Charité: Historischer Blick
(ARD, seit 2017)
Historische Krankenhausserie, die im Berlin der 1880er-Jahre beginnt. Sie glänzt ähnlich wie „The Knick“ von Steven Soderbergh mit fantastischen Szenenbildern und atemraubenden Operationen bei funzeligem Gaslicht. Die Serie kombiniert gekonnt erfundene mit realen Figuren der deutschen Medizingeschichte.
In der kommenden vierten Staffel versucht die Serie von Sönke Wortmann sogar, in die Zukunft der Medizin zu blicken: Sie soll im Sommer 2049 spielen. Ein spannendes Experiment. Aber auch jetzt schon ist „Charité“ eine weithin wahrgenommene, gut besetzte Ensembleserie.
Club der roten Bänder: Junge Patienten spielen die Hauptrolle
(Vox, 2015-2017)
Endlich mal eine Krankenhausserie, die ihre Fans vor allem bei den unter 20-Jährigen gefunden hat. Außergewöhnlich: Hier stehen mal nicht die Ärztinnen und Ärzte, sondern eine Gruppe von jungen Patient*innen im Mittelpunkt. Sie sind konfrontiert mit der doppelten Herausforderung, schwere Krankheiten und das Erwachsenwerden zu meistern.
Die Serie ist ein Franchise mit Adaptionen in verschiedenen Ländern. Idee und Vorlage stammen von dem Katalanen Albert Espinosa und haben unter dem Titel „Polseres vermelles“ einen großen Hype ausgelöst.
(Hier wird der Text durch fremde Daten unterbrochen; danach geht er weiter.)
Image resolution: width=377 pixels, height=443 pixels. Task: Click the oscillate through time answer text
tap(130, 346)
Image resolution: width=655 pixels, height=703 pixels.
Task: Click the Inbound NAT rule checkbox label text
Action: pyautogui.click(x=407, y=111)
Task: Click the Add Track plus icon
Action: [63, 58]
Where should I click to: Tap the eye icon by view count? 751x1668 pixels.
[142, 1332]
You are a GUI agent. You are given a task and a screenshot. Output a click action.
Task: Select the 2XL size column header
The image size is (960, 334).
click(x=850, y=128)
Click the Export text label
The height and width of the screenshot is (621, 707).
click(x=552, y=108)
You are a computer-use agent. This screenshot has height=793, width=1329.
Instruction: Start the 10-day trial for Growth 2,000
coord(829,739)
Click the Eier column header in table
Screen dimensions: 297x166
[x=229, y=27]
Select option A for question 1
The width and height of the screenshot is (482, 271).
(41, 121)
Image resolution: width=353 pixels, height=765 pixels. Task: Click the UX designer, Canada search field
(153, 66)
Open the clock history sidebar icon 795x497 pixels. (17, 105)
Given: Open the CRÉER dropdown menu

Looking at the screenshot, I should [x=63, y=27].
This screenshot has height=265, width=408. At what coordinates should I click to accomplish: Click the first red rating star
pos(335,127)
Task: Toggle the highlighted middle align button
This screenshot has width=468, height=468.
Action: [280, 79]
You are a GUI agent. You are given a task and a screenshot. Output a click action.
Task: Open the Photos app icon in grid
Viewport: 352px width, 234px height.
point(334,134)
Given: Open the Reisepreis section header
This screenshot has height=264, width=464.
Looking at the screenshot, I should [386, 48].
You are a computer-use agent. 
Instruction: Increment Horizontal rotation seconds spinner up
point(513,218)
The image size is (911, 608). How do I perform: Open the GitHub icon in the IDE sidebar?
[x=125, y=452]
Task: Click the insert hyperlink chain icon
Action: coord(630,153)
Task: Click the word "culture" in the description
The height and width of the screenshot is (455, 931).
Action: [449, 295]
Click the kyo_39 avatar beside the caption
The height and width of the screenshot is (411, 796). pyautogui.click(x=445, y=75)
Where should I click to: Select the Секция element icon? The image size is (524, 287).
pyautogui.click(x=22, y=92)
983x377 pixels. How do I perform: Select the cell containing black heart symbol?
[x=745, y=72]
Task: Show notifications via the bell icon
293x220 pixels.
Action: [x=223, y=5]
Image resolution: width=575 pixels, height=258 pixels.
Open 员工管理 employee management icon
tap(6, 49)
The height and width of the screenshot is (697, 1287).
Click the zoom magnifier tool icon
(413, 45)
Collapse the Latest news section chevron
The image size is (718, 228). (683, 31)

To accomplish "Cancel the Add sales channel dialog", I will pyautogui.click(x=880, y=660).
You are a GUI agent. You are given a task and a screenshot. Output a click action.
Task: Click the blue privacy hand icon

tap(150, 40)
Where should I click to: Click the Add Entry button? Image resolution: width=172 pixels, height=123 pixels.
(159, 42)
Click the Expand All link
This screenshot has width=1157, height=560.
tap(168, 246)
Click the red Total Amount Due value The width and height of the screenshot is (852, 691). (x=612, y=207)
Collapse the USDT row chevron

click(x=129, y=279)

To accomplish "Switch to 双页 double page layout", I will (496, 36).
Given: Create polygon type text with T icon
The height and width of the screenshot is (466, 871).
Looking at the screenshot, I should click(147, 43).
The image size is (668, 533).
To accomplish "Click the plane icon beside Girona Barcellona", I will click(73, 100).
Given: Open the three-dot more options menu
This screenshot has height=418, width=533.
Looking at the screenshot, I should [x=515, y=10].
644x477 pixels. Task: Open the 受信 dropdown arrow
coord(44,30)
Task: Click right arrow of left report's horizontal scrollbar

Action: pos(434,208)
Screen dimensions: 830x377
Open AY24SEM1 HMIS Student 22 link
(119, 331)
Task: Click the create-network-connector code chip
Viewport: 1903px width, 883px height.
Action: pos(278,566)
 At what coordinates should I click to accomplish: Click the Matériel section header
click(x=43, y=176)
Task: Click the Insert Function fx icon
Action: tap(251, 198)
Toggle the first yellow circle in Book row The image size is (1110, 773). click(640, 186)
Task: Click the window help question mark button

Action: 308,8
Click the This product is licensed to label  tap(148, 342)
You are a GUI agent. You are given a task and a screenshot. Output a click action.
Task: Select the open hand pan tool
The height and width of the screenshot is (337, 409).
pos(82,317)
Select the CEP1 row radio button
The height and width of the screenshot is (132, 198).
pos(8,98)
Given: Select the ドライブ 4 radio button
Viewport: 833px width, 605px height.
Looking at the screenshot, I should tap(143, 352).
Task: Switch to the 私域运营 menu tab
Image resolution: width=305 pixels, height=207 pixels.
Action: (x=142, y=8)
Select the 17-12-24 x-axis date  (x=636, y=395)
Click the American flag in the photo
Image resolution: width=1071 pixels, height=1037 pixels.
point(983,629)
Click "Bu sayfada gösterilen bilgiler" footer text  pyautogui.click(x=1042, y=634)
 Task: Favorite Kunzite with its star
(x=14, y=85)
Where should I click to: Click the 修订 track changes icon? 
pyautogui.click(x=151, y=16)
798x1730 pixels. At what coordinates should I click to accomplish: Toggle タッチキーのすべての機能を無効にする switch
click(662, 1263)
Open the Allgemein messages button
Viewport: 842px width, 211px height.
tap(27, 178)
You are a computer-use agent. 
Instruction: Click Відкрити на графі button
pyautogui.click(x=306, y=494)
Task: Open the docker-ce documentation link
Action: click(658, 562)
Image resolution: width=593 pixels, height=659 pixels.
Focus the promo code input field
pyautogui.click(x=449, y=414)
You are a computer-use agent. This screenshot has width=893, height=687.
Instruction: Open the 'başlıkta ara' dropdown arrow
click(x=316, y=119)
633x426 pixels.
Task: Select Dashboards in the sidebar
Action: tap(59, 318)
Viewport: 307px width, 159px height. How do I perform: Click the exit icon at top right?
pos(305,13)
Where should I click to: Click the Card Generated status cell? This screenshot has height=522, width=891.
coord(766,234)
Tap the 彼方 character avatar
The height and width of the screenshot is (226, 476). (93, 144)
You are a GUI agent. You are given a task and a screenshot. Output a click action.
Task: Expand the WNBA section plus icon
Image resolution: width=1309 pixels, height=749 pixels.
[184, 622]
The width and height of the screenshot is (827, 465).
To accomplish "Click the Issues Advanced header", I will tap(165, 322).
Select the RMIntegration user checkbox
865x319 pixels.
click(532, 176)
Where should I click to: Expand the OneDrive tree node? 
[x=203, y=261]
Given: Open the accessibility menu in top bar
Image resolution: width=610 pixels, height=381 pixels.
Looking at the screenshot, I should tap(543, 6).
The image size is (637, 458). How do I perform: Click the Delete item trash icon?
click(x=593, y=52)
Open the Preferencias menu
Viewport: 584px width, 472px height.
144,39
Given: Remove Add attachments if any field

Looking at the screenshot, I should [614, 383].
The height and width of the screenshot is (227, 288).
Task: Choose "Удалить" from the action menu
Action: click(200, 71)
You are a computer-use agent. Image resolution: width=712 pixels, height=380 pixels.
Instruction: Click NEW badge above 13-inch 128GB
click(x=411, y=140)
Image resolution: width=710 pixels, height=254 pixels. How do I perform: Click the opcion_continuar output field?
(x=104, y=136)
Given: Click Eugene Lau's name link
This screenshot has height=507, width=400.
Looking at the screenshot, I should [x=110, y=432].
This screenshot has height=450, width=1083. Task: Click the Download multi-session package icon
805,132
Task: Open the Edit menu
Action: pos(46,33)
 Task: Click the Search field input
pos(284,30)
Nach drei Staffeln gab es 2019 noch einen Film, der die Vorgeschichte der Serie erzählt.
Emergency Room: Nah dran am Klinikalltag
(Pro 7, 1994-2009)
Es ist der Durchbruch für einen bis dahin unbekannten Schauspiel-Rookie namens George Clooney. Klar, auch hier sieht das medizinische Personal viel zu gut aus, um wahr zu sein. Aber die Drehbücher stammen von Bestseller-Autor Michael Crichton, den Piloten produziert Steven Spielberg.
Emergency Room – kurz: „ER“ – ist von Anfang an so beliebt, weil die Serie so vieles anders macht als andere Arztserien. Vor allem ist sie einigermaßen nah dran an einem realen Klinikalltag: Überbelegung, viel Stress, Ärzte unter Druck – bis dahin kannte man Mediziner nur als Heldenfiguren und tatsächlich nur in der männlichen Form. Vor allem in Deutschland. Mit wechselnden Besetzungen ist die Serie gut gealtert.
Grey’s Anatomy: Primetime-fähiger Evergreen
(Pro 7, seit 2005)
Auf mehr Staffeln kommen eigentlich nur noch die Simpsons und CSI. Nach dem Rückzug von Ellen Pompeo als Meredith Grey könnte aber das Ende nahen.
Das Geschehen um das Seattle Grace Hospital glänzt von Anfang an mit sehr gut erzählten Storys, meist sympathischen Charakteren und einer unglaublichen Besetzung. Die OPs am offenen Herz und Hirn sind mit der Serie primetime-fähig geworden. Vor allem erfreut man sich lange Zeit an Meredith und Derek „McDreamy“ Shepherd als Serientraumpaar, flankiert von anderen Pärchenbildungen, deren Auf und Ab man wie in einer guten Soap begleitet.
Dr. House: Zynische Kommentare und scharfe Beobachtungen
(RTL, 2004-2012)
Kann man ein guter Arzt sein, ohne ein guter Mensch zu sein? Bei Dr. Gregory House fällt die Antwort schwer. Er paart scharfe Beobachtung mit schnellen Diagnosen wie Sherlock Holmes, aber mit seinen zynischen Bemerkungen stößt er nicht zuletzt seine Patientinnen und Patienten vor den Kopf.
Hugh Laurie hat den Mann mit Krückstock und Tablettensucht zu einer Ikone der Arztserien gemacht. Als misanthropischer Einzelgänger, der das System Krankenhaus unterwandert. Für manche gilt die Serie als Schule des ideologiefreien Denkens, das die USA nach dem 11. September 2001 nötig gehabt hätten.
Scrubs – Die Anfänger: Sitcom mit anarchischen Zügen
(Pro 7, 2001-2010)
„I am no superman“ heißt es in dem kurzen Song, der jede Folge von „Scrubs“ einleitet. Also keine Heldengeschichten und rührselige Klinikdramen – „Scrubs“ ist genau genommen eine Krankenhaus-Sitcom mit durchaus ernsten, aber nicht zu langen Zwischentönen.
Nebenbei ist die Serie ein früher Meilenstein von Ted Lasso-Erfinder Bill Lawrence. „Scrubs“ ist ziemlich weit weg vom realen Alltag, dafür aber meistens chaotisch und anarchisch, mit einer Truppe von blutigen Arzt-Anfänger*innen und durchgedrehten bis bösartigen Chef- und Oberärzten. Zur Zeit wird über eine Reunion in Form eines Films diskutiert.